The trials were a success, and were the start of decade after decade of breakthroughs. The regimen of drugs he devised while working in the 60's and 70's is still the standard model used today and he is currently involved in setting up clinical trials that could reduce the time of drug treatment for TB from six to four months. His colleagues, who describe him as a 'living legend', think he should get a Nobel prize.

These days, his teaching role is limited, but he still lectures undergraduates on the treatment of TB at the University . He despairs that students are no longer widely trained in the 'hands-on' laboratory techniques of microbiology.

"The reason it's stopped is to a large extent because the Health and Safety Executive comes along and says it's too dangerous for students to deal with real bacteria. But this is the way people got trained. They don't get trained now. It's a huge loss."

He talks about the "abominable" impact of regulation, but in the early days when safety precautions were "absolutely useless", he himself contracted mild TB, which kept him off work for about six months.

"What we did was only possible because of the absence of regulation. At that time there were no ethics committees, no licensing bodies, you didn't have to get permission to do anything. No formalities at all. Nowadays it's totally impossible. Medicine is being brought to a halt by too much regulation, because people who would in the past have done clinical trials, advanced work, just can't do it now. It's too difficult, too expensive. It's a very, very gloomy outlook."

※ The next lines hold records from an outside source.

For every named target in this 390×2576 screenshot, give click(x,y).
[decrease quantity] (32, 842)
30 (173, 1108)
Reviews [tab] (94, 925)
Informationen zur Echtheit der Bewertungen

As the grandson of the great physiologist JS Haldane, who made crucial discoveries about the effects of gases on the human body via experiments such as starving himself of oxygen in sealed chambers, and the nephew of the geneticist and evolutionary biologist JBS Haldane, he feels he was pretty much born into science.

When he first arrived at Cambridge University, he was more interested in politics than studies, which is not surprising, since his father was the Labour politician, Dick Mitchison (on the left) and he held "very leftwing" views. At first he was "extremely bad at exams and learning".
"Then in a year I really got from being right at the bottom of the class to right at the top. I had some very bad results and I thought 'I really must do some work', so I did, and people said "he's the brightest science student we've got".

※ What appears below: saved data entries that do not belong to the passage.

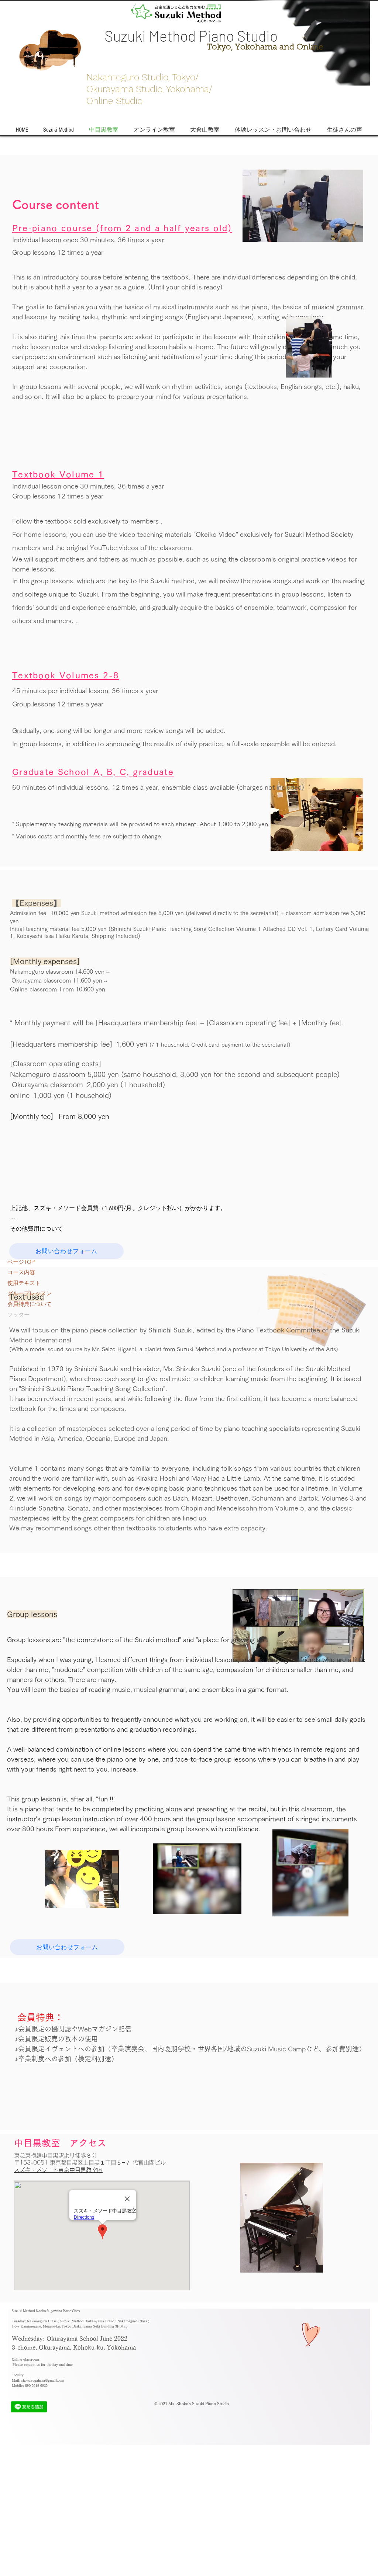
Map (123, 2326)
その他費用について (36, 1228)
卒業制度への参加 (44, 2058)
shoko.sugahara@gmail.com (42, 2380)
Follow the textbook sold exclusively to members (85, 521)
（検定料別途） (94, 2058)
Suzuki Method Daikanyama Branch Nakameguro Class (103, 2321)
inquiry (18, 2375)
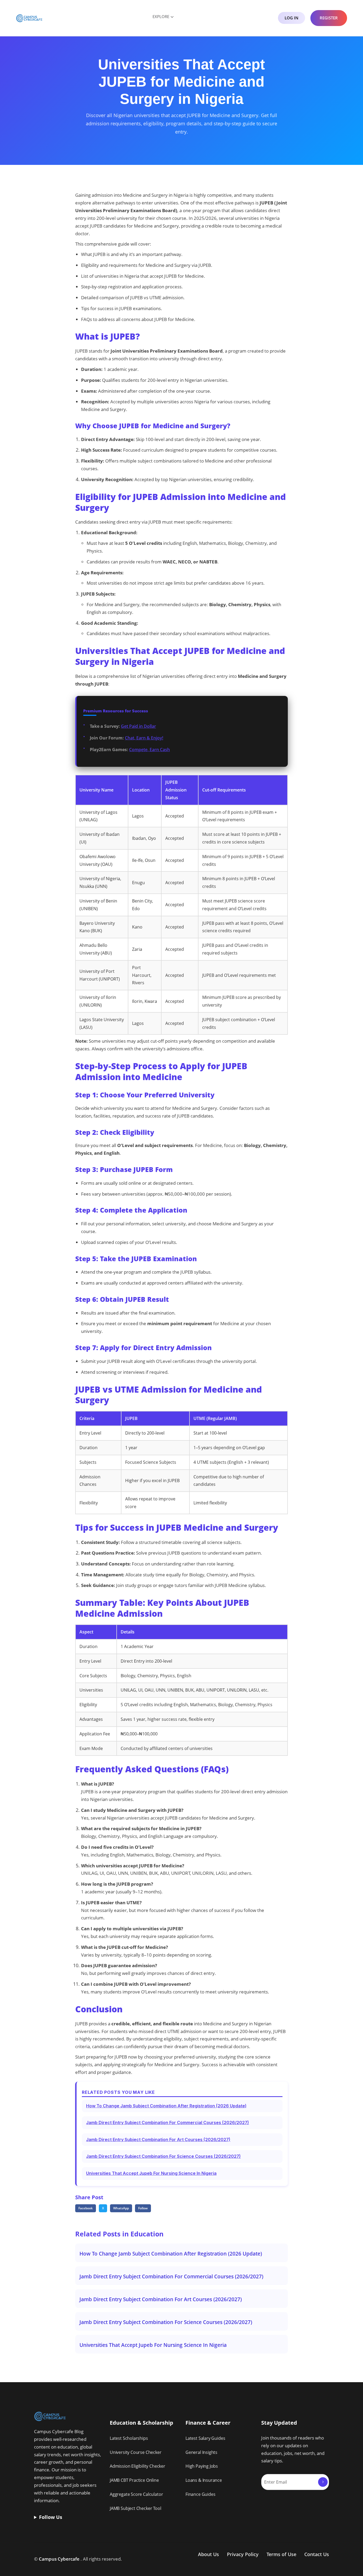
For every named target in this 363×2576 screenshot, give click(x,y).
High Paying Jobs (201, 2466)
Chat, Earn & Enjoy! (144, 738)
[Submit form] (323, 2482)
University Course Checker (136, 2452)
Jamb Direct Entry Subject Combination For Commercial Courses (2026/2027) (167, 2122)
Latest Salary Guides (205, 2438)
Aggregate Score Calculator (136, 2494)
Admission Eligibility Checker (137, 2466)
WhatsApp (121, 2208)
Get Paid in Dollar (138, 726)
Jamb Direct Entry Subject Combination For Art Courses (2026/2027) (158, 2139)
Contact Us (316, 2554)
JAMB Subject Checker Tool (135, 2508)
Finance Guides (200, 2494)
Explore (161, 16)
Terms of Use (281, 2554)
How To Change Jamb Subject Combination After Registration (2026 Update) (166, 2105)
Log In (291, 17)
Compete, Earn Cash (149, 749)
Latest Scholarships (129, 2438)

"It's really about whether you want to learn. There's a fundamental difference between being taught and learning yourself, which is what you've got to do to reach a really high standard."

For all his determination not to stop working, Mitchison suspects his age does make it harder to get funding from granting authorities. "I think it's natural in a way that this sort of thing happens because I can't say I'm going to be alive in three years".

Does teaching undergraduates make him feel a bit old? Apparently not : "I feel a little bit more experienced, but as you grow older you don't actually feel older. You feel pretty young, except some of your functions aren't as good as they used to be. That's the secret to doing this, go on behaving as you normally would and you actually don't get older."

He confesses that he rarely stops thinking about his work. "It used to be said that you had your best thoughts in the bath, but I've stopped taking them because I can't get out. Showers don't last long enough to think in, so the most productive time often is some time in the middle of the night. You can let your mind do a bit of roaming around. The problems never go away. There are always fresh problems, science is like that, you never solve them all."

"Nobody in my family in the scientific part ever retired. Well I might, if I get very ill. But how do you give up a whole major part of your life? I view it soberly, but it's a lot of achievement, and I continue to have what I think are really quite interesting and important ideas."

He stands as an inspiration to us all, young and old.